A random question from a Stanford University PhD micro exam looks something like this:
The "Robinson Crusoe economy" is the simplest possible general equilibrium model, and students who can solve for Crusoe's leisure and coconut consumption choices have presumably learned something about general equilibrium theory.
But they haven't learned how to theorize.
Theorizing - creating theories to understand and explain the world - starts off by identifying an interesting question. Creating exam questions is theorizing, because the question setter has to identify a puzzle. Answering exam questions is one step removed from the act of theorizing. The question has already been identified. My sense - and I could be wrong - is that a non-trivial number of post-comp PhD students feel something like this:
They can follow the most complicated plans, and build any model they are asked to build. But they struggle to come with an idea of their own; to decide what they want to build. Nothing in their training has encouraged them to fill their minds with ideas, nor taught them to distinguish the awesome from the not-so-awesome.

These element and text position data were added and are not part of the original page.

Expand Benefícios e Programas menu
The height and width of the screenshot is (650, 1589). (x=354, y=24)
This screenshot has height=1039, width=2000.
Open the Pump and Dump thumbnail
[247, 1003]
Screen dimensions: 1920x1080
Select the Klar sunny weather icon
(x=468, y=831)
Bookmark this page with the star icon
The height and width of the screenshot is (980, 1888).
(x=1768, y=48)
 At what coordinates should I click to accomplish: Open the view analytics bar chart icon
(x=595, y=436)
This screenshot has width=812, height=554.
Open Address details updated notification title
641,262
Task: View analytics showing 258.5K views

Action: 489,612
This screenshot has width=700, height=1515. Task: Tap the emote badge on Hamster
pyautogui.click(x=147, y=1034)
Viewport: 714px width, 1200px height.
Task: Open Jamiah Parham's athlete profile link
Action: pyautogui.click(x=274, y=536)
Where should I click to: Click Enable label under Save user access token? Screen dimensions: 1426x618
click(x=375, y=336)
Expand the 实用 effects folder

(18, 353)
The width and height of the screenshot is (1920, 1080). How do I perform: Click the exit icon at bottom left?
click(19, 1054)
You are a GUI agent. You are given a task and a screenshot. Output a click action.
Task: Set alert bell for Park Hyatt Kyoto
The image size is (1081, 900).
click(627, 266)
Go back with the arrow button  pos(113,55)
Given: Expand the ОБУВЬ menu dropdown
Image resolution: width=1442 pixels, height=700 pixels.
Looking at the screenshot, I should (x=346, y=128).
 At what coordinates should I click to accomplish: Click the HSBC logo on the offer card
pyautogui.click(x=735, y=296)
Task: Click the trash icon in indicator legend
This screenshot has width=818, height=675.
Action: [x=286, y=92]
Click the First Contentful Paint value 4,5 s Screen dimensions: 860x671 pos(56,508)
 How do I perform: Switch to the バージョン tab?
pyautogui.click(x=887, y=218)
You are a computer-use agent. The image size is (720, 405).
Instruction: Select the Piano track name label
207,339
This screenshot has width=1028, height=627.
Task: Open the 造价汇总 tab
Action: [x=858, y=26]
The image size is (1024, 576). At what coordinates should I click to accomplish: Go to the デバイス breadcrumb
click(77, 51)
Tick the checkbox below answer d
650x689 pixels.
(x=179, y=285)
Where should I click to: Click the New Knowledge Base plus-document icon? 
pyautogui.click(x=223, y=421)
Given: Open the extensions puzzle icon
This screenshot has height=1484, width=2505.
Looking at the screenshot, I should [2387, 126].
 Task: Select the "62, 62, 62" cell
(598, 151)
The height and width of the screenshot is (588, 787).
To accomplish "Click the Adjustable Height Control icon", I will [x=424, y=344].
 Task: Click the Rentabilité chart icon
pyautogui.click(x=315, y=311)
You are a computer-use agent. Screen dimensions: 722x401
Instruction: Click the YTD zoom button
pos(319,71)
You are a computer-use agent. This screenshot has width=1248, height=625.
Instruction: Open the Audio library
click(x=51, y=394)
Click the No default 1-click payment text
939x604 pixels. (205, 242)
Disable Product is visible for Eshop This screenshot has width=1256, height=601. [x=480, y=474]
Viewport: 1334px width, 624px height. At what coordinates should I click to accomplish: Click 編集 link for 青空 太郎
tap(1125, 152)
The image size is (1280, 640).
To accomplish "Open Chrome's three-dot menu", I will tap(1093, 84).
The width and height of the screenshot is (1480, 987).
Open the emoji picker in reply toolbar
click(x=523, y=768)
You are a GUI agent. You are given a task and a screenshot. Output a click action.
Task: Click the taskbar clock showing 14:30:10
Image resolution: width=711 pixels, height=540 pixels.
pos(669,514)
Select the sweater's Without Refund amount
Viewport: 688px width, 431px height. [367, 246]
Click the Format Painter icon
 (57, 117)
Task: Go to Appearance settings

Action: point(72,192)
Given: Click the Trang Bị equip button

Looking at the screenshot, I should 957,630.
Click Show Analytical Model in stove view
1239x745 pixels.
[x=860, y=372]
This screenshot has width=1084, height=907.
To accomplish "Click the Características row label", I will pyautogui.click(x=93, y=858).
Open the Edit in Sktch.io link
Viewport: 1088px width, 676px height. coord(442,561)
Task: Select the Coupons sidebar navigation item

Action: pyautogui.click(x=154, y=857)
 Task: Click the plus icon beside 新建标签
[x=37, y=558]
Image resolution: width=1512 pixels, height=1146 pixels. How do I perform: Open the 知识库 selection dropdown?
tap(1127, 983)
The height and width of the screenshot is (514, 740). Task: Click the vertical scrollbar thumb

Identifying a problem is only the first step towards creating a theory of one's own. Theorizing is about abstraction. In the exam question above, picking coconuts serves as a metaphor for an entire economy's productive activity, and the complexities of technology are reduced to the production function: c=f(l)=l1/2. This is, as I have argued before, the power and beauty of theory: it sacrifices literal truthiness in order to capture radical (as in "at the root of") truths.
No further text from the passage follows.